Baghel best-performing CM, Chandrasekhar Rao worst: Survey

Update: 2021-10-19 11:16 GMT
Bhupesh Baghel | File Photo: PTI

A governance survey by IANS has ranked Chhattisgarh Chief Minister Bhupesh Baghel on the top of the list of best-performing chief ministers in India.

According to the IANS-CVoter Governance Index, just a six per cent of respondents, whose answers were recorded during a survey, expressed anger against Baghel and demanded a regime change, while a majority of the respondents wanted him to continue as chief minister.

A majority of 44.7 per cent of people were angry with the Centre and only 36.6 per cent were found upset with the Baghel government.

The IANS report credits Baghel’s popularity to the welfare projects launched by him including free education for children in private schools and the initiative to bear the expenses of children who lost parents/guardians to COVID under the Mahtari Dular Yojana.

Also read: Modi’s ratings as PM fall amid raging second COVID wave

 Also the NITI Aayog’s SDG India Index report 2020-21 named Chhattisgarh as the top-performing state in India on the gender equality parameter (among 114 other indicators) of the Sustainable Development Goals.

The report on the quarterly survey on chief ministers was published after taking the answers of 30,000 cities across all the 543 Lok Sabha seats and has a margin error of +/-3 per cent at the national level and +/-5 per cent at the state level.

Uttarakhand Chief Minister Pushkar Singh Dhami is the least-hated chief minister after Baghel, followed by Odisha’s Naveen Patnaik.
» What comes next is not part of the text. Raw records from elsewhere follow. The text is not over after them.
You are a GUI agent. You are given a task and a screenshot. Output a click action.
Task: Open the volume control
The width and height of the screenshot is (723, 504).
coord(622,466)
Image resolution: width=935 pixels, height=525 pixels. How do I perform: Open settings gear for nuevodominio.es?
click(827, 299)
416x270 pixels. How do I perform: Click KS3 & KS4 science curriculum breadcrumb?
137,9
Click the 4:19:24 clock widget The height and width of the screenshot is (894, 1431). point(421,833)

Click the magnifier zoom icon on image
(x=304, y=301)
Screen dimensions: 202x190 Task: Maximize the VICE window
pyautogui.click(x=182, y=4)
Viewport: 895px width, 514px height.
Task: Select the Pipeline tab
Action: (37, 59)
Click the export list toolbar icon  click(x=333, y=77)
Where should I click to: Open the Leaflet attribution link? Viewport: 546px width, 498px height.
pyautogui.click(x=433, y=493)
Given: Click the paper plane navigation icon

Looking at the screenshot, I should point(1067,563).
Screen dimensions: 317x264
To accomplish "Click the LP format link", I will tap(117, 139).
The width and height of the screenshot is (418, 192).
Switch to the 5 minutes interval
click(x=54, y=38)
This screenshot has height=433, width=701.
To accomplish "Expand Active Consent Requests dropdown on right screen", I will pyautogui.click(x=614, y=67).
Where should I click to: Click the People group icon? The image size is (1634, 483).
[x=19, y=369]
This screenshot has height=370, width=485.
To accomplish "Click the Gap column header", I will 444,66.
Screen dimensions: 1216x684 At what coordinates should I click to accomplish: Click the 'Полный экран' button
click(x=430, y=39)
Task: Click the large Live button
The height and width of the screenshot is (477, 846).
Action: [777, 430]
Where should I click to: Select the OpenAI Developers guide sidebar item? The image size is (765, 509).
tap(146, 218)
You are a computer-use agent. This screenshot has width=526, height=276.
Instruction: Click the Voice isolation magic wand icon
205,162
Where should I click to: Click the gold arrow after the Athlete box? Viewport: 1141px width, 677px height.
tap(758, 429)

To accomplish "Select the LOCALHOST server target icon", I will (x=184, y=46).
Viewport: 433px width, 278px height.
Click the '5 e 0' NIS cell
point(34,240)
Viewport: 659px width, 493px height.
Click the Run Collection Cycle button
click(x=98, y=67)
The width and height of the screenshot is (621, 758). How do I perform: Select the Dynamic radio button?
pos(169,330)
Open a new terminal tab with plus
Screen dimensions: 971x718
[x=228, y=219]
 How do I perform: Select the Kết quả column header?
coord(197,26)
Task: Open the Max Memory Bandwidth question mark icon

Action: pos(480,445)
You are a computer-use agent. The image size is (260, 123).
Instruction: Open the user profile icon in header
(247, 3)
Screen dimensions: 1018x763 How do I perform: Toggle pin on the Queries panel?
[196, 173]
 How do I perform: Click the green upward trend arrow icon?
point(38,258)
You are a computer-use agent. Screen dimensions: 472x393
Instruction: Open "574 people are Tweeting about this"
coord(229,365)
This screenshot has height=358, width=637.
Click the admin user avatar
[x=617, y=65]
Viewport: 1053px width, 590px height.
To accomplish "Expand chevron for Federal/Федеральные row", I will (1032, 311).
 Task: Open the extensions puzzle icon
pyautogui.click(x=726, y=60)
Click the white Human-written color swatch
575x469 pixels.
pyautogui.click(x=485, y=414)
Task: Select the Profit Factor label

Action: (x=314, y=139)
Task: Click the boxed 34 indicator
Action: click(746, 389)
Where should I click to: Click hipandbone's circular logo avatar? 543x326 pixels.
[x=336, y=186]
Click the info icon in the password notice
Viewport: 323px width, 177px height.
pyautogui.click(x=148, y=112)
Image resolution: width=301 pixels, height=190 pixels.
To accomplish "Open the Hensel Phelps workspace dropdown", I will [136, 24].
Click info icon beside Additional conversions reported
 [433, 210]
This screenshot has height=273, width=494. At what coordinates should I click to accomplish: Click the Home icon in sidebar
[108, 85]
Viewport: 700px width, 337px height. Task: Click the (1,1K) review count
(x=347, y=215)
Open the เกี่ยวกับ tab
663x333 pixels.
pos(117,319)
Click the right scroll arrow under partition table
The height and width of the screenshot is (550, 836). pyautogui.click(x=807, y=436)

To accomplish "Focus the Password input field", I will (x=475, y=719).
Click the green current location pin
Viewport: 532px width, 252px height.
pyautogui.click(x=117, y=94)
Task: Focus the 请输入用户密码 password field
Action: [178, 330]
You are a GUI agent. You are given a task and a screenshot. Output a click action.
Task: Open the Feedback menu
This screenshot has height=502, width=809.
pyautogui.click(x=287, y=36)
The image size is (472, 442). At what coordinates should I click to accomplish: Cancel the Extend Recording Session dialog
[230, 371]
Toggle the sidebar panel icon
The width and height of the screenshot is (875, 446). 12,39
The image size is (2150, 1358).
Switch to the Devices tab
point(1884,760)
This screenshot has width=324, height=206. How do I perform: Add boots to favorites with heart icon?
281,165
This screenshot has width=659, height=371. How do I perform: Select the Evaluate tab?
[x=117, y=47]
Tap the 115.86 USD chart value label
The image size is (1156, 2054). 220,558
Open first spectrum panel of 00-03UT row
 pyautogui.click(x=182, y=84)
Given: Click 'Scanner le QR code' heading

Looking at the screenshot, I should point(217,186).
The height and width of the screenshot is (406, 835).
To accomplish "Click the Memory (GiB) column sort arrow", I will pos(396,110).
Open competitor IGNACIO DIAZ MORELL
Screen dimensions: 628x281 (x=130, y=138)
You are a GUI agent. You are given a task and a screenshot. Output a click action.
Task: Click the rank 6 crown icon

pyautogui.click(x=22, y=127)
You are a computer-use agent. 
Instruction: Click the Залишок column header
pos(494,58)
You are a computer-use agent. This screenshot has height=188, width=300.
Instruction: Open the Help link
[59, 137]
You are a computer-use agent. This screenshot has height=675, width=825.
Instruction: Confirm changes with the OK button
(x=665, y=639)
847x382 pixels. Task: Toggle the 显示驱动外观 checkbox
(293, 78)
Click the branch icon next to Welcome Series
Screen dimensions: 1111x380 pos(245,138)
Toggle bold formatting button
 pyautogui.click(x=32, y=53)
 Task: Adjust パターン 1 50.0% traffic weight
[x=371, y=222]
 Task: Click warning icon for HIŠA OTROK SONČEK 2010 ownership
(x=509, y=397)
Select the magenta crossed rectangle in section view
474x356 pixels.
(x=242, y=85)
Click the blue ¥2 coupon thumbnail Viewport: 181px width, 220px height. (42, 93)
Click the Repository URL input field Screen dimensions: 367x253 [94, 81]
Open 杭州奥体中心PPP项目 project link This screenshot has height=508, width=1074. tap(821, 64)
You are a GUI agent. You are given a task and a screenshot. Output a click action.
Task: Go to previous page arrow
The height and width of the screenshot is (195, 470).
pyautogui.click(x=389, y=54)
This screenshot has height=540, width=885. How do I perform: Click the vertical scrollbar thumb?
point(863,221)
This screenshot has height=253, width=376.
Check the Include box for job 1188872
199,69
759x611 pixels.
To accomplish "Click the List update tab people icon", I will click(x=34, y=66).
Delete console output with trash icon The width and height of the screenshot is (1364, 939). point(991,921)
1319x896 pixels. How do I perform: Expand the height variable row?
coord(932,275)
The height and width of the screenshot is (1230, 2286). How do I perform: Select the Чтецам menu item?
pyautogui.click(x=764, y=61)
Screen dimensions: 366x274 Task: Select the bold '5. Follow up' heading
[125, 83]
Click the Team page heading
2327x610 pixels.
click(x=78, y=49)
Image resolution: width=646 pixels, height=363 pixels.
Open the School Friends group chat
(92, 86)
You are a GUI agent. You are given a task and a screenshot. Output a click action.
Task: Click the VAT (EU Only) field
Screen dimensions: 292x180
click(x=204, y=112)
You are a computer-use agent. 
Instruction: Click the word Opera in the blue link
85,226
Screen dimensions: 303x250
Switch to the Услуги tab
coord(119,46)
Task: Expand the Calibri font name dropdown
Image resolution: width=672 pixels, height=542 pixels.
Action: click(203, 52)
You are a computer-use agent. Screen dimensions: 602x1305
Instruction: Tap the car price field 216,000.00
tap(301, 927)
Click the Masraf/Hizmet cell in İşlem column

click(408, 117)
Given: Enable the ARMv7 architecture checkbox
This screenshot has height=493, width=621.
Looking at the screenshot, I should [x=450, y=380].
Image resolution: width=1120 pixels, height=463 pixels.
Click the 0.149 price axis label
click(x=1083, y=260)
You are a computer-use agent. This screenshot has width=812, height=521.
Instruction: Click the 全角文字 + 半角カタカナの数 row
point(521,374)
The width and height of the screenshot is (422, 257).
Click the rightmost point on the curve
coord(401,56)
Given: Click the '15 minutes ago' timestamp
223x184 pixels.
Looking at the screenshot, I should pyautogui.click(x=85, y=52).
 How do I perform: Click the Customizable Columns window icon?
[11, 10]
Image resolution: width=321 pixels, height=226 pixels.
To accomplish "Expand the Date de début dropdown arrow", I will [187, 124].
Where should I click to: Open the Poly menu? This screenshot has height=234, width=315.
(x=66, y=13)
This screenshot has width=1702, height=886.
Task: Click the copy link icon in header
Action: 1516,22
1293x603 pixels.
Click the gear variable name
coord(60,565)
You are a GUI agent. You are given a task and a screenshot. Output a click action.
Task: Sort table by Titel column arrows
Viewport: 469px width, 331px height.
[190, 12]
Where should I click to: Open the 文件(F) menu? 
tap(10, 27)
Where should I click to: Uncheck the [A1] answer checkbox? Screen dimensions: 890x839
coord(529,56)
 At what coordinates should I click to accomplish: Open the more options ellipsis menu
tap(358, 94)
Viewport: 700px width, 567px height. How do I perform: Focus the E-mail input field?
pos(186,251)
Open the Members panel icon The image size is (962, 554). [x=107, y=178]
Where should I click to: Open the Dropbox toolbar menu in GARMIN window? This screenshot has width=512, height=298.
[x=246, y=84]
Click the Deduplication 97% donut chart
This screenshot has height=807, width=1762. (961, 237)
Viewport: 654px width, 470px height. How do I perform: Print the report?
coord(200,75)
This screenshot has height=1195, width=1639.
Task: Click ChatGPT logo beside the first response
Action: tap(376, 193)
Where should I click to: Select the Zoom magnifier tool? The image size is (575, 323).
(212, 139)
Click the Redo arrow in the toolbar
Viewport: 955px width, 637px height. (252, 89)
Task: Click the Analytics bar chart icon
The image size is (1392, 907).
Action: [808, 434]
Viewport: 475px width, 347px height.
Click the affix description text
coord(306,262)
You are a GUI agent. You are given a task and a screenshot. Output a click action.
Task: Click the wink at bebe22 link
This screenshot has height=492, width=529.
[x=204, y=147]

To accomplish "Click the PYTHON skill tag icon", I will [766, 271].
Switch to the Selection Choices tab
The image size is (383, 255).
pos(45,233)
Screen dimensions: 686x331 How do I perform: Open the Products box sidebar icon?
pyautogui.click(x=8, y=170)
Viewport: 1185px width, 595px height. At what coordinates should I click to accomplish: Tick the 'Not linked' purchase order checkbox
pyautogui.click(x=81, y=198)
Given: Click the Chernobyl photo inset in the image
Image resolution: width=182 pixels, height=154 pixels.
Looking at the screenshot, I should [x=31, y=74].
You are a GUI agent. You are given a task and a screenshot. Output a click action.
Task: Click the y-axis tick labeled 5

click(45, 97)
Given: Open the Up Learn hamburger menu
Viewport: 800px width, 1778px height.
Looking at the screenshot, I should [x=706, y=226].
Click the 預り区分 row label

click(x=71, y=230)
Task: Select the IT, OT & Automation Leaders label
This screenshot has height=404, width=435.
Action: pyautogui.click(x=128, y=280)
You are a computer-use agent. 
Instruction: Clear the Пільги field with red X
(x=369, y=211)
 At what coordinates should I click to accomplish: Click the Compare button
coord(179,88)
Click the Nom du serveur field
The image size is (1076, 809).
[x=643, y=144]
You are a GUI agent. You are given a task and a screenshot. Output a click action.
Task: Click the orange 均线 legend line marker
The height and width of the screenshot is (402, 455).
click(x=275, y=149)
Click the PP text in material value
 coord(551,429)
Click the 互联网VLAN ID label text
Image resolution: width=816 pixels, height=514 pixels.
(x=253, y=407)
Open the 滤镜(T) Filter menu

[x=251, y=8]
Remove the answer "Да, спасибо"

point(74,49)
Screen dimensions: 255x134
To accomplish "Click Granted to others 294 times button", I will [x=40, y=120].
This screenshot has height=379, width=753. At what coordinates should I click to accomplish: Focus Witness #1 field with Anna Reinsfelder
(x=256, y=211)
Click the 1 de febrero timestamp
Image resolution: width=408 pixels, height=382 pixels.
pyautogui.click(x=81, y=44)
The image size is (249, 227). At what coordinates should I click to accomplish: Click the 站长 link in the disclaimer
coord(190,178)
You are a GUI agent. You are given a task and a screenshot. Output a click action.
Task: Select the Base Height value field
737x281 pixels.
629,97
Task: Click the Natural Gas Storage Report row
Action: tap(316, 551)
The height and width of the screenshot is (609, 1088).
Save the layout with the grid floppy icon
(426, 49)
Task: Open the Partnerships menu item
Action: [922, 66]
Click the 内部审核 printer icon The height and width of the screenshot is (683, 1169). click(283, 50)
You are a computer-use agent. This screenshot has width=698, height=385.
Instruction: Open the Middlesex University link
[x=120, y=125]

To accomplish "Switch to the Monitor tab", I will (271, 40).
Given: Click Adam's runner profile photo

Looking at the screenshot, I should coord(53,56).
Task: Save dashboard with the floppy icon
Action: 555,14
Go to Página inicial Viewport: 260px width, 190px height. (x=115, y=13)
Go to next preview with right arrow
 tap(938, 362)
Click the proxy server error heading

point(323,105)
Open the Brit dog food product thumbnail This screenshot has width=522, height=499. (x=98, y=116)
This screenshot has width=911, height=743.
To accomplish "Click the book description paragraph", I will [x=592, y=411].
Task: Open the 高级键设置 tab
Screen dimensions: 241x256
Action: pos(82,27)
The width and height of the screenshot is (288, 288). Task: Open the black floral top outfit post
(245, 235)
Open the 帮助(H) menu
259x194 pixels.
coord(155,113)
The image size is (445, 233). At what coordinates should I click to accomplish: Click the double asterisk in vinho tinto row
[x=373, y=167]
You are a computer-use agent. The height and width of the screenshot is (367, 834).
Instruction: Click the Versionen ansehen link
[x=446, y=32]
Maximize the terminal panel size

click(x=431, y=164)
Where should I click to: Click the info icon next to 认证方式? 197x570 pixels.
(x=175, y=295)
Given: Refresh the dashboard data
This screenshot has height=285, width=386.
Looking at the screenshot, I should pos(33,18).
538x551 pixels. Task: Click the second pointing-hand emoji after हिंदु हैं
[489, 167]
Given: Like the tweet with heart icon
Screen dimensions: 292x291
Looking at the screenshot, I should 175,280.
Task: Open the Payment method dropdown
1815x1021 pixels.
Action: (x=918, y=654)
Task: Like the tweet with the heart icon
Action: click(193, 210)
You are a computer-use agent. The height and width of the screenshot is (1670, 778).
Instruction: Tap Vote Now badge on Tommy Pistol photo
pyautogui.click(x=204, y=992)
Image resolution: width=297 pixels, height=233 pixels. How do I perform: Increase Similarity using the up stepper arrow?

Only 10.1 per cent of the electorate is displeased with Dhami while the rest want to give the newly-inducted chief minister the benefit of doubt. However, over 61 per cent of the respondents were angry with the Uttarakhand state government.

Similarly around 10.4 per cent of the electorate is against Naveen Patnaik and 37.6 per cent is angry with the state government.

“The CEO working style of CMs is popular. People are liking CMs with centralised decision making,” CVoter founder Yashwant Deshmukh told IANS.

“These are leaders who are not afraid of taking the blame. It is risky when things go wrong as in the case of former Punjab chief minister Amarinder Singh. But there is a better rating for the CEO style. We are living in a Parliamentary democracy, but a Presidential system is becoming popular with the public,” he added.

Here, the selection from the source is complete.